Mari kita ambil contoh, Media Sosial seperti Facebook, Twitter dan Instagram; telah banyak memberi perubahan terhadap sikap dan prefensi manusia dalam menyelesaikan masalah hidupnya. Seolah-olah bagi kebanyakan orang, Facebook adalah tempat mencurahkan segala rasa kesal, kekecewaan yang mendalam dan amarah yang tidak berkesudahan. Itulah wajah Facebook bagi mereka yang lupa terhadap orientasi hidupnya.
Jika kita mengamati apa yang terjadi di Facebook misalnya, instraksi personal terkadang dilakukan dengan cara tidak lazim; dimana orang cenderung menyuarakan hal-hal negatif terhadap orang lain walaupun tidak pernah bertemu dan mengenal mereka secara personal.
Misalnya, pada masa Pilpres 2019, sebagian orang dari kelompok tertentu memandang Presiden Jokowi sebagai sosok yang dzalim; membenci 'ulama' dan mengkriminalisasikan mereka. Padahal, orang-orang ini tidak tahu secara personal terhadap sosok Presiden Jokowi. Bahkan ada seorang yang membuat Vlog ingin memenggal kepala Jokowi; walaupun sang pengancam pada akhirnya harus berurusan kepada pihak kepolisian.
Sebenarnya, apa yang mendasari seseorang untuk berprilaku jahat; memfitnah, adu domba, dengki dan dendam seperti itu? Adalah ketidakmampuan mengendalikan diri dan sikap represif terhadap setiap permasalahan yang dimuat oleh media tanpa klarifikasi yang tepat.
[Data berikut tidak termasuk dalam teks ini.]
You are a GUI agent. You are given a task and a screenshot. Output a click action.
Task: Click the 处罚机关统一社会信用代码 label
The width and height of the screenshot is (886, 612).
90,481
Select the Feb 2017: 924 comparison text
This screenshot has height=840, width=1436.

Inilah yang saya yakini bahwa produk teknologi apapun bisa berdampak negatif jika tidak dikontrol dengan manajemen diri yang baik. Dalam hal ini bahasan tentang menjadi sufi di Era Modern bisa digunakan untuk memperkuat identitas diri kita agar bisa menjadi pribadi yang mampu bertahan terhadap dinamika zaman yang terus berkembang.
Bagaimana cara terbaik untuk menjadi Sufi di Era Modern?
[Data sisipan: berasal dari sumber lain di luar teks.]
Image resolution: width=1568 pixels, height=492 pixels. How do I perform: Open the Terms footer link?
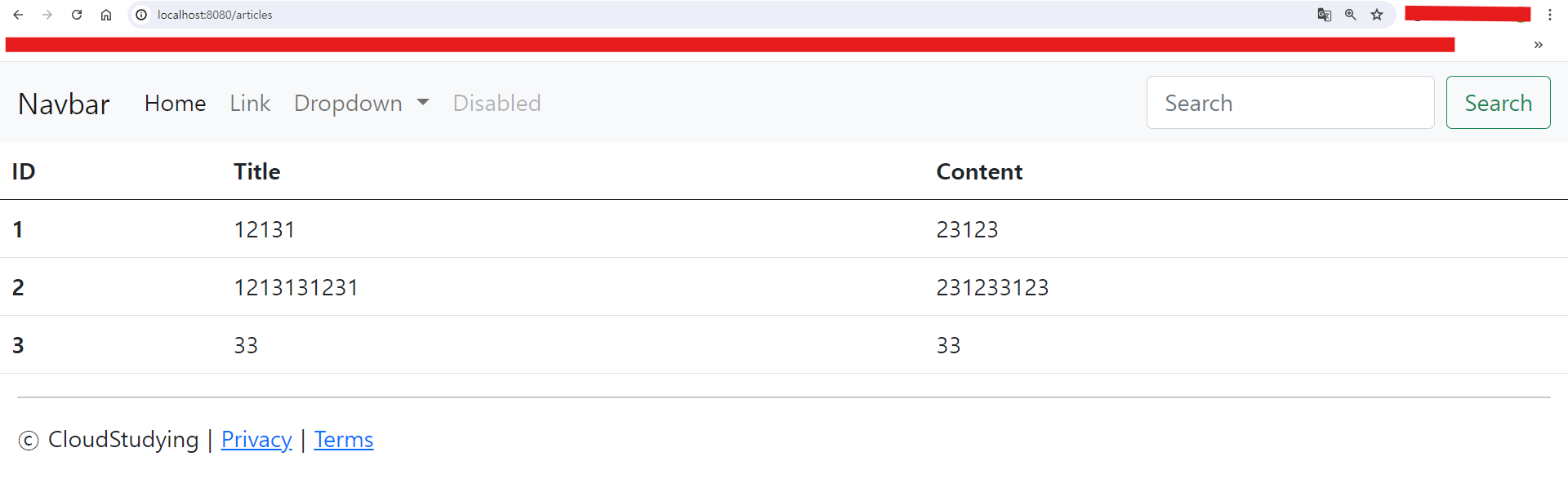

Pertama, mampu mengenal diri sendiri
Orang yang mampu mengenal diri sendiri adalah orang yang merdeka. Merdeka dalam artian terbebas dari hasrat, angan-angan dan ambisi yang berlebihan terhadap kenikmatan dunia yang tidak terbatas.
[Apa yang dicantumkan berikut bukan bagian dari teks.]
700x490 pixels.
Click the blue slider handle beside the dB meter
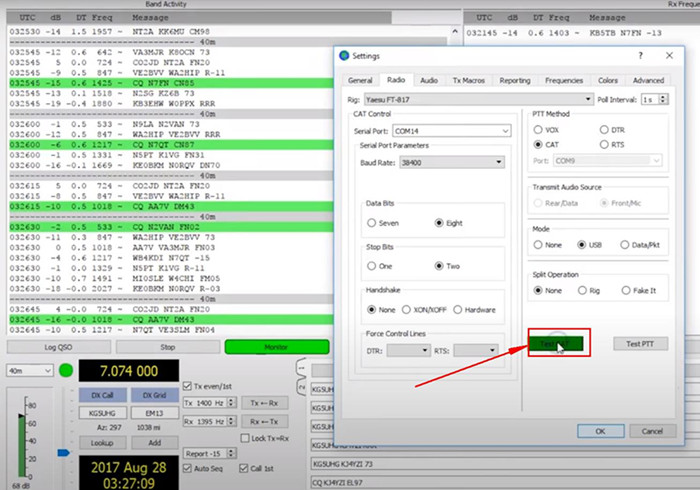click(62, 452)
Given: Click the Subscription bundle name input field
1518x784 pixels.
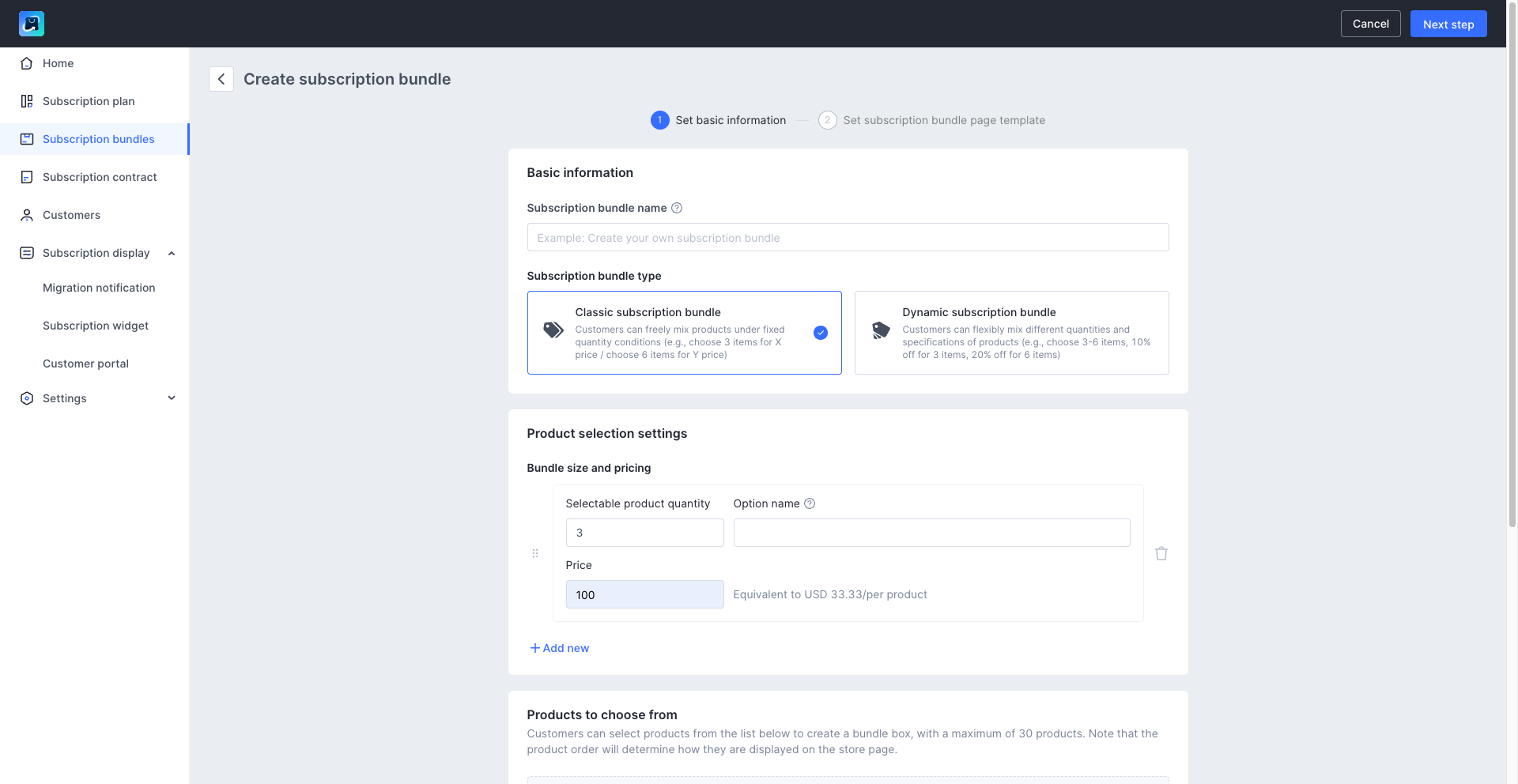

Dalam sebuah riwayat dikatakan,
" Man arafa nafsahu fakad arafa rabbahu."
Artinya, "barangsiapa yang bisa mengenal dirinya, maka ia telah mengenal Tuhannya."
Jadi, seorang yang menjalani laku sufi harus bisa menjadi pribadi yang dapat menjembatani 2 dimensi kesalihan; kesalihan personal dan kesalihan sosial. Terkadang seorang Sufi hanya menyibukkan diri dengan ritual ibadah personal tanpa melibatkan diri pada aspek kesalihan sosial. Konsekuensinya Seorang Sufi yang seperti itu tidak akan pernah sanggup menghadapi dan menyelesaikan problematika dan kompleksitas permasalahan yang terjadi di masyarakat.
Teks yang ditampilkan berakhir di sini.